### Required work
Each line from the one containing "You are a computer-use" to the last line of the listing below is to be duplicated exactly, and no picture is to be carried over.

○ ○ ○ ○ ○ ○ ○

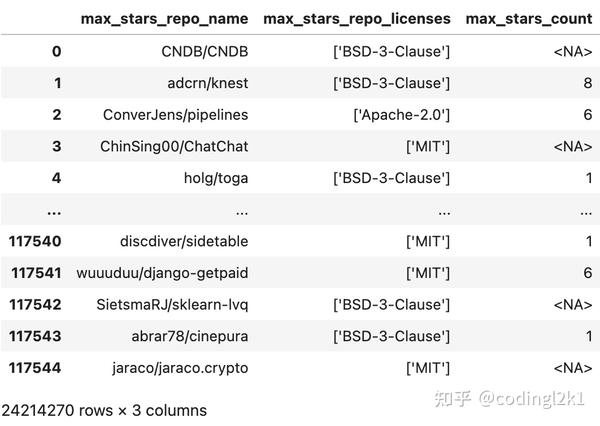
Task: Click the holg/toga cell
Action: click(216, 178)
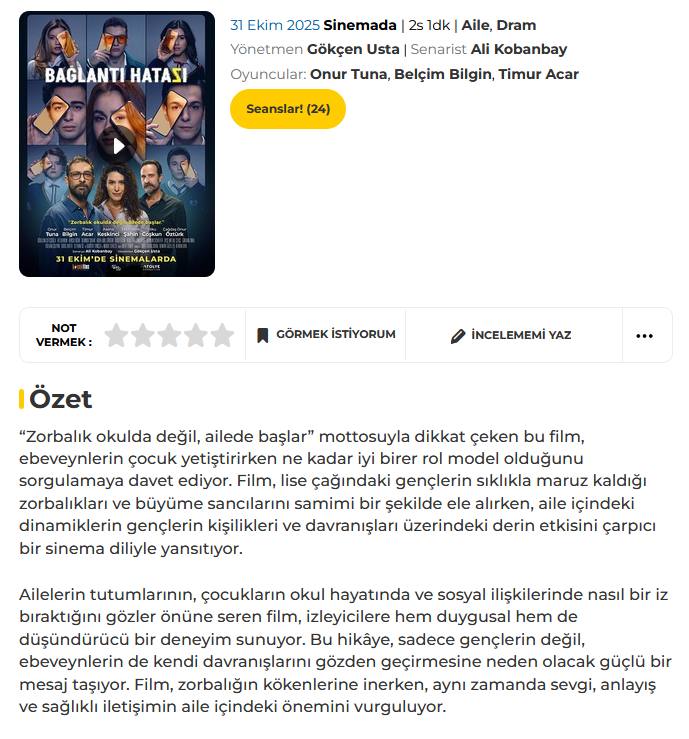Viewport: 689px width, 739px height.
Task: Click the İncelememi Yaz label
Action: [x=521, y=335]
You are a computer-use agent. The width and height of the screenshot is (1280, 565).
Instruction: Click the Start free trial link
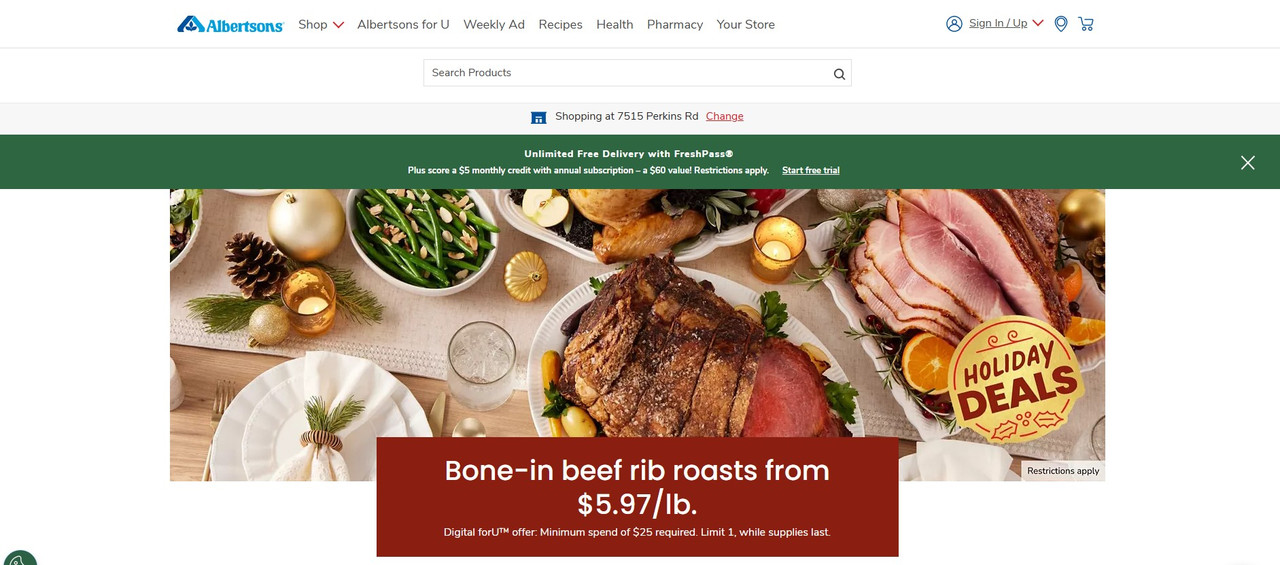point(811,170)
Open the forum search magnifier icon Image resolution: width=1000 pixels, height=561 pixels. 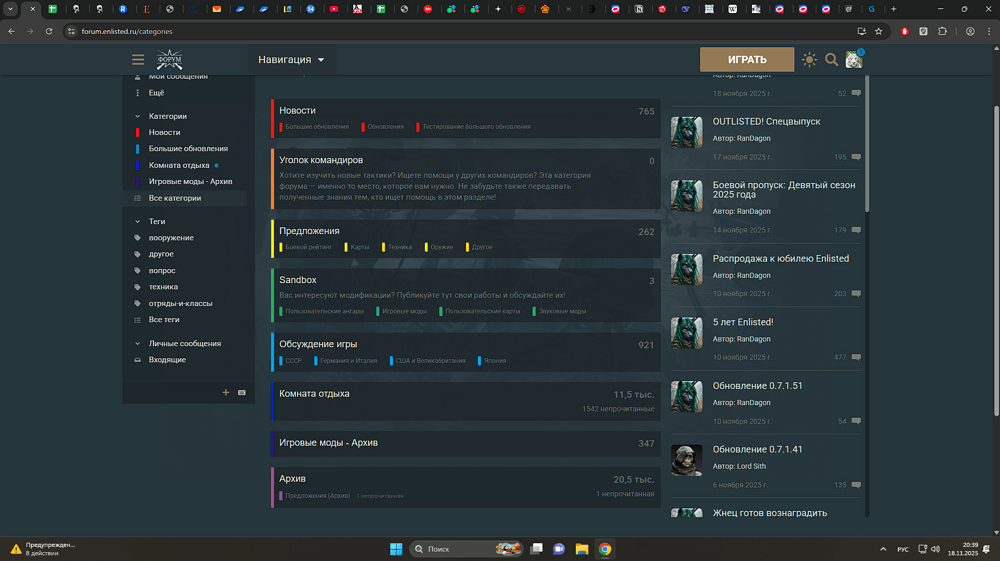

○ ○ ○ ○ ○ ○ ○

### Reply to the exercise
You are a computer-use agent. The width and height of the screenshot is (1280, 565).
Instruction: Click the Start free trial link
point(811,170)
Open the forum search magnifier icon Image resolution: width=1000 pixels, height=561 pixels. 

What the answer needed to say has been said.